Friday, April 30, 2010

Reality is a dirty business for the West

It was Agent Seeley Booth, of the popular American tele show Bones, who motivated me to watch Slumdog Millionaire. Actually Booth's brother Jared wants to go India exploring. "India?" questions his lovely partner Dr Temperance Brennan. "Yeah, India you know Danny Boyle, Slumdog Millionaire...'" explains Booth with a perfunctory wave of hand. So, despite being a reluctant movie watcher, I just couldn't bypass a dekko at that which had at long last elbowed out the fakirs, snake charmers, elephants, flying carpets of Hindustan from the western mind.
Eight Academy Awards, seven BAFTA Awards, four Golden Globes-the movie's caught and held the western imagination.

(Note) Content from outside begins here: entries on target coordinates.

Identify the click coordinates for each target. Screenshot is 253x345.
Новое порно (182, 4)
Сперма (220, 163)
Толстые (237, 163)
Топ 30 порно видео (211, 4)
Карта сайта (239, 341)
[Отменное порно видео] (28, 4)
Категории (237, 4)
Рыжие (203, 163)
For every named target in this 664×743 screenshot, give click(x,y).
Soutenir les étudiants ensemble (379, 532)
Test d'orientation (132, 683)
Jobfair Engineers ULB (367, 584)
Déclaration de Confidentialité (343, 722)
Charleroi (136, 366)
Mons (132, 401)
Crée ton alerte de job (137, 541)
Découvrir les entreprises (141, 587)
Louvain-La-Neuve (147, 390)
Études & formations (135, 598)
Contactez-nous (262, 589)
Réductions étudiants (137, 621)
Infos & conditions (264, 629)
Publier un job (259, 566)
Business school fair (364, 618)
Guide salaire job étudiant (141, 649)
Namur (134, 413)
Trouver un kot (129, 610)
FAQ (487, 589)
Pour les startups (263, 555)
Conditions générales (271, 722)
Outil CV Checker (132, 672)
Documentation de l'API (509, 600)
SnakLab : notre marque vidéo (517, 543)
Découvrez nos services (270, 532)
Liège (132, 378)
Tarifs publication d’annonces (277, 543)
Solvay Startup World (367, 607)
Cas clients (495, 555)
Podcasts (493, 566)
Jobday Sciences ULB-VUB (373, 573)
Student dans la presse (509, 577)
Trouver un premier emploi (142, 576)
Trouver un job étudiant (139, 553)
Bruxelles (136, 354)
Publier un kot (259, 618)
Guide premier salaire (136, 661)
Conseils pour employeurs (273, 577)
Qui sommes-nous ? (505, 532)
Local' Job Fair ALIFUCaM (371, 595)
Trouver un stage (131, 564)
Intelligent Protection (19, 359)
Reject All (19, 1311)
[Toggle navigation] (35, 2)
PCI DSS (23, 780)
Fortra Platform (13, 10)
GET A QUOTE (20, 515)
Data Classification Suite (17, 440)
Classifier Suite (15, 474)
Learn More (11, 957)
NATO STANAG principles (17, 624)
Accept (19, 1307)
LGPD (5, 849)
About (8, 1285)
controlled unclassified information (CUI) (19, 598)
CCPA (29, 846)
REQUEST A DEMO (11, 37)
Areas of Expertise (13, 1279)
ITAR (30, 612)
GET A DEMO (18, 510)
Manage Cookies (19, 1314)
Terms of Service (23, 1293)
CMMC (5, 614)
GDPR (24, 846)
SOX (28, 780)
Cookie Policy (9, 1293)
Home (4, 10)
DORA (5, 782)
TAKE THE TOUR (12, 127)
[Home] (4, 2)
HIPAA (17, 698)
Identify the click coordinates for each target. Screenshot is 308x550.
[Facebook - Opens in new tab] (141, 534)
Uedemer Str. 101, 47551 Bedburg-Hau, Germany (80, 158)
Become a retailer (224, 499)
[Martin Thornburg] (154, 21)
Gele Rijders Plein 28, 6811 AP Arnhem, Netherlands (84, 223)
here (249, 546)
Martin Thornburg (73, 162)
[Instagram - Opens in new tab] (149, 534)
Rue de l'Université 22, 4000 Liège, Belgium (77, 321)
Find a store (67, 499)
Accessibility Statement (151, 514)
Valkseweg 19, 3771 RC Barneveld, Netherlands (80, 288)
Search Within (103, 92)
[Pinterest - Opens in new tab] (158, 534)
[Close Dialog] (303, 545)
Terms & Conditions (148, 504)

I am no authority to comment on matters of adptation, screenplay, direction. Dev Patel, Freida Pinto, Madhur Mittal, Anil Kapoor, Irfan Khan came across as consummate actors. But NO Agent Booth this isn't the India your brothers keen on exploring. The slums, the dirt, the squalor, the corruption and crime are not the defining landmarks of this country.
Poor Mr Bachchan drew a great deal of flak for panning the movie in his blog. He expressed his resentment at the projection of "India as [a] third-world, dirty, underbelly developing nation and caus[ing]pain and disgust among nationalists and patriots, let it be known that a murky underbelly exists and thrives even in the most developed nations." He was accused of suffering from the sour grape syndrome. A white man had realised what brown men dreamed of but failed to achieve - make a movie on an Indian theme, with Indian artistes and garner global recognition. Some of the sites went into an overdrove and charged Indian directors with churning out flimsy stuff, leaving the real issues to be screened by white men. Bachchan sahib was in fact labelled a 'no talent' riling against Danny Boyle's success.
I am not here to defend Mr Bachchan, he is still good at delivering knockout punches to his detractors, both homegrown and global. I am here to request the creative white junta to open their creative white eyes wide and not limit the identity of a nation to a movie, no matter how acclaimed. If it is the true picture that the western man finds exotic, well the fact remains that Slumdog Millionaire had a liberal dose of fluf to prop it up.
Regarding the charges of Indian cinema makers pandering to flimsy middle-class fanatsies, well somebody's certainly short on information about socially relevant cinema being produced in Hindi as well as regional languages. And come to think of it, reality is certainly not the hallmark of majority of American and western movies that light up global screens. Movies are a creative medium of entertainment and as it is with every creative medium it can be moulded to make you laugh, cry, inform, make a social statement or simply bore you to sleep. However, these are not works of academic authority whose veracity is unimpeachable. So, as Gurinder Chadha said "Slumdog Millionaire is a great film but the fact that it showed India in a way that the West wants to see India, in why that film was accepted by so many people."
The danger here is of the western mind falling prey to a parochial, self-cultivated, stereotypical image of a very vibrant nation. Reality doesn't mean poverty and violence alone, reality can deal with manifold issues, of which there is no derth in any nation and most certainly not in India.
Therefore, even as I watched, with great indulgence, Anil Kapoor and Danny Boyle's uninhibited expression of pleasure at the Academy Awards I felt a great protective surge for my motherland which had just acquired a new tattered, muddy and most foul identity in the western mind.

1 comment:

  1. Although the reach of the movies may be wide, they are not the sole medium which create a country's image. In today's world of Web 2.0 their impact has become lesser than perceived earlier. Indians are also known for their BPO's which was a bigger reality. Do we perceive US as a country where Spiderman swings from the roof- tops? Of course they sold a image but they were able to sell it because some people were ready to buy it. This is what business is all about.